Merz Akademie is a non-profit university of art, design, and media, located in the Berg Kulturpark of Stuttgart, Germany and was established in 1985. Its roots lie in the "Free Academy for Recognition and Design" founded in 1918 by reformist pedagogue Albrecht Leo Merz. Under the direction of Markus Merz, University Rector from 1983 to 2016, the facility received state recognition in 1985. Martin Fritz took over as Rector from 2016 to October 2020, with Maren Schmohl leading the school until in 2023, Barbara M. Eggert took over the position of Rector.

==History==
Originally named Freie Akademie für Erkennen und Gestalten (Free Academy for Recognition and Design), Merz Akademie was founded in 1918 by Albrecht Leo Merz to resolve the lack of positive human qualities that emerged from the Machine Age. This multi-functional school had a workshop, a kindergarten, and a primary school. It has been offering applied arts, architecture and media program since its inception. The curriculum combined holistic and Progressivism-based approaches.
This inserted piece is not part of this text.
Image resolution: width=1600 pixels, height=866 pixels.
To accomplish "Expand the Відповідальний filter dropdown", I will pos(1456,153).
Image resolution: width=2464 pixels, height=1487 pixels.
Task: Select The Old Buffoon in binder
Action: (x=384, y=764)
It has a reformist understanding of pedagogy, noting the importance of cultivating the forces of intellect and intuition equally.

The school closed down during World War II but reopened in 1947. Furthermore, the Merz Akademie is now a higher education institution, offering accreditation in the fields of film, video, emerging media and research for Bachelors and master's degree programs.

In 1985, three years after Markus Merz took over at the academy, Merz Akademie was granted state accreditation by the Ministry of Science and Art as a college of higher education (Fachhochschule). Under the management of the Merz Akademie Gemeinnützige, the college GmbH, a non-profit organization, was institutionally accredited by the German Council of Science and Humanities in 2008. This was followed by accreditation for the "Design, Art and Media" Bachelor's program, which included specializations in "Film and Video", "New Media" and "Visual Communication", as well as for the "Information Creation in Design, Art, and Media" Master's degree program.

== Accreditation ==
Run by Merz Akademie gGmbH as a non-profit organization, the university was institutionally accredited by the Science Council in 2008 and 2015, followed by course accreditations for Bachelor and Master courses. Since 2011, the university has been named Merz Akademie, University of Design, Art and Media, Stuttgart.

==Programs==
Merz Akademie offers Bachelor of Arts degree programs in Film and Video, New Media, Visual Communication, Cross-media publishing, and Cultural Theory. Each major focuses on the design, art, and media aspects of these fields. The university also focuses on research, experimental studies, and integrating analytical studies in design and art.

The Master's program in Art, Design and Media offers students a chance to conduct research projects in the fields of film, video, design, art, new media, and contemporary methods of technical practices.

==Fields of study==

- Cross-media publishing
- New Media
- Film and Video
- Visual Communication
- Theory of technical practices
- Master of Arts - Artistic Research in Design, Art, and Media

==Publishing==
Together with Wilhelm Fink Verlag, the Merz Akademie regularly publishes academic research papers and graduate theses.